In early April, WHO took the controversial additional step of recommending against "non-essential travel to Hong Kong and the Guangdong province of China. The recommendation, sought by infectious disease specialists, was not controversial within the medical community, but caused immediate concern regarding the potentially widespread economic impacts.
World attention—focused largely on the ongoing war in Iraq—began to focus on SARS. Within China, under a new generation of political leadership, a politically unique event occurred when a Chinese official publicly apologized for a slow and inefficient response to the SARS outbreak. Allegations that officials covered up the true extent of the spread of the disease caused the dismissal of several local administrators including China's public health minister and the mayor of Beijing.
Mounting reports of SARS showed an increasing global dissemination of the virus. By April 9, the first confirmed reports of SARS cases in Africa reached WHO headquarters, and eight days later, a confirmed case was discovered in India.
Scientists scrambled to isolate, identify and sequence the pathogen responsible for SARS. Modes of transmission characteristic of viral transmission allowed scientists to place early attention on a group of viruses termed coronaviruses—some of which are associated the common cold. There was a global two-pronged attack on the SARS pathogen, with some efforts directed toward a positive identification and isolation of the virus, and other efforts directed toward discovering the genetic molecular structure and sequence of genes contained in the virus. The development of a genomic map of the precise nucleotide sequence in the virus would be key in any subsequent development of a definitive diagnostic test, the identification of effective anti-viral agents, and eventually a vaccine.
The development of a reliable and definitive diagnostic test was considered of paramount importance in keeping SARS from becoming a pandemic. A definitive diagnostic test would not only allow physicians earlier treatment options, but would also allow the earlier identification and isolation of potential carriers of the virus. Without advanced testing, physicians were forced to rely on less sensitive tests that were unable to identify SARS prior to 21 days of infection—-in most cases too late to effectively isolate the patient.
In mid-April 2003, Canadian scientists at the British Columbia Cancer Agency in Vancouver announced that they that sequenced the genome of the coronavirus most likely to be the cause of SARS. Within days, scientists at the Centers for Disease Control offered a genomic map that confirmed more than 99% of the Canadian findings.

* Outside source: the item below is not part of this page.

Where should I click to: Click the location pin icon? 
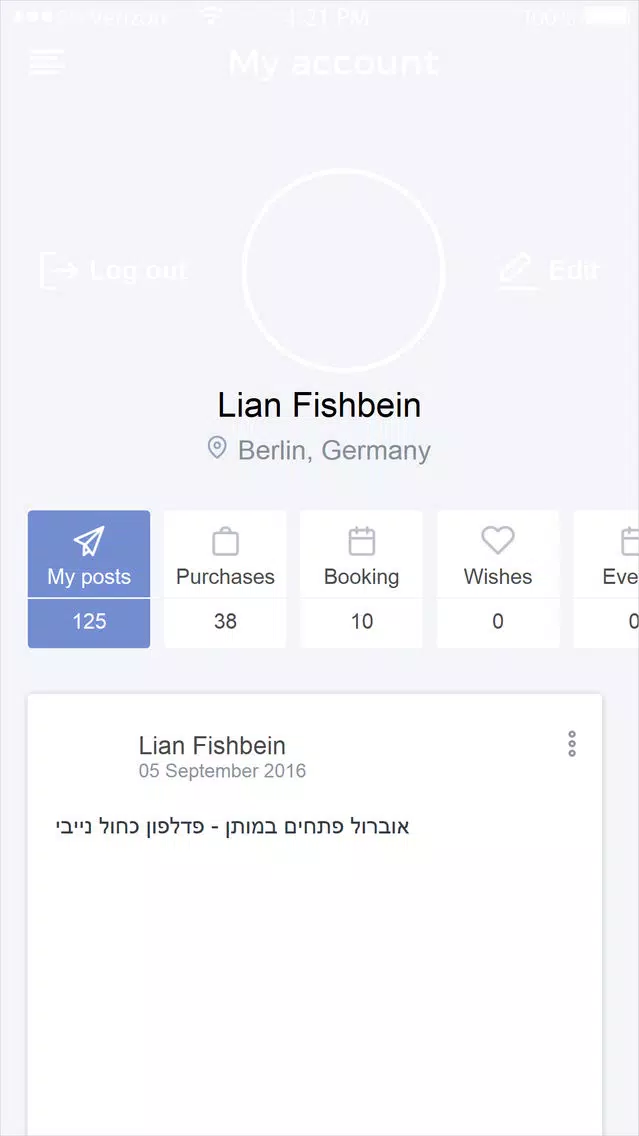(217, 448)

Both genetic maps were generated from studies of viruses isolated from SARS cases. The particular coronavirus mapped had a genomic sequence of 29,727 nucleotides—average for the family of coronavirus that typically contain between 29,000 to 31,000 nucleotides.
Proof that the coronavirus mapped was the specific virus responsible for SARS would eventually come from animal testing, as rhesus monkeys were exposed to the virus via injection and inhalation, and then monitored to determine whether SARS like symptoms developed and if sick animals exhibited a histological pathology (i.e., an examination of the tissue and cellular level pathology) similar to findings in human patients. Other tests, including polymerase chain reaction (PCR) testing helped positively match the specific coronavirus present in the lung tissue, blood, and feces of infected animals to the exposure virus.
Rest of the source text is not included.